2010-12-20 Thread Robert Haas
On Mon, Dec 20, 2010 at 3:17 AM, Fujii Masao  wrote:
> On Tue, Dec 7, 2010 at 12:20 AM, Robert Haas  wrote:
>> Yeah.  If we rely on the TCP send buffer filling up, then the amount
>> of time the master takes to notice a dead standby is going to be hard
>> for the user to predict.  I think the standby ought to send some sort
>> of heartbeat and the master should declare the standby dead if it
>> doesn't see a heartbeat soon enough.  Maybe the heartbeat could even
>> include the receive/fsync/replay LSNs, so that sync rep can use the
>> same machinery but with more aggressive policies about when they must
>> be sent.
>
> OK. How about keepalive-like parameters and behaviors?
>
>    replication_keepalives_idle
>    replication_keepalives_interval
>    replication_keepalives_count
>
> The master sends the keepalive packet if replication_keepalives_idle
> elapsed after receiving the last ACK packet including the receive/
> fsync/replay LSNs from the standby. OTOH, the standby sends the
> ACK packet back to the master as soon as receiving the keepalive
> packet.
>
> If the master could not receive the ACK packet for
> replication_keepalives_interval, it repeats sending the keepalive
> packet and receiving the ACK replication_keepalives_count -1
> times. If no ACK packet has finally arrived, the master thinks the
> standby has been dead.

This doesn't really make sense, because you're connecting over a TCP
connection.  Once you send the first keepalive, TCP will keep retrying
in some way that we have no control over.  If those packets aren't
getting through, adding more data to what has to be transmitted seems
unlikely to do anything useful.  I think the parameters we can
usefully set are:

- how long does the master wait before sending a keepalive request?
- how long does the master wait after sending a keepalive before
declaring the slave dead and closing the connection?

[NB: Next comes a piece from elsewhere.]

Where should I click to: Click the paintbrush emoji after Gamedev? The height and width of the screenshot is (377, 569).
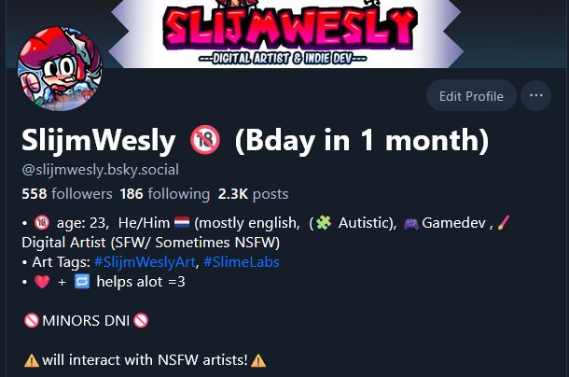click(504, 222)
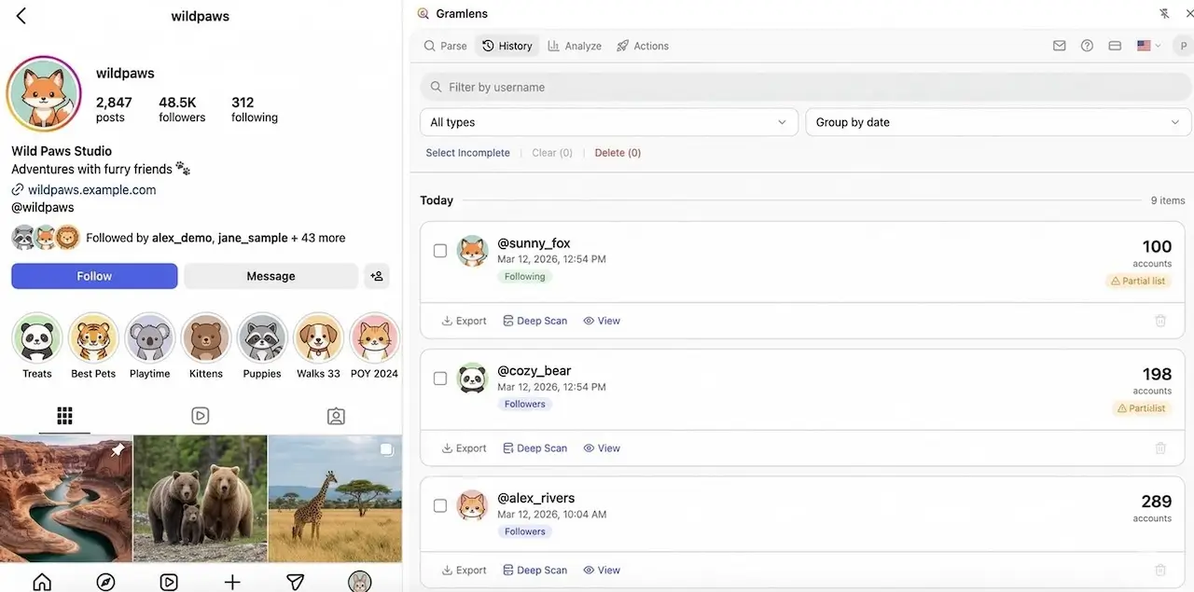Image resolution: width=1194 pixels, height=592 pixels.
Task: Open the wildpaws.example.com link
Action: tap(91, 189)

But this can be further simplified.  The slave doesn't really need the
master to prompt it to send acknowledgments.  It only needs to send
them sufficiently often.  As part of the start-replication sequence,
let's have the master tell the slave "send me an acknowledgment at
least every N seconds".  And then the slave must do that.  The master
then has some value K > N, such that if no acknowledgment is received
after K seconds, the connection is disconnected.

The only reason to have the master send explicit keepalive requests
(vs. just telling the client the interval) is if the master might
request them for some reason other than timer expiration.  Since the
main point of this is to detect the situation where the slave has e.g.
power cycled so that the connection is gone but the master doesn't
know it, you could imagine a system where, when a new replication
connection is received, we request keepalives on all of the existing
connections to see if any of them are defunct.  But I don't really
think it needs to be quite that complicated.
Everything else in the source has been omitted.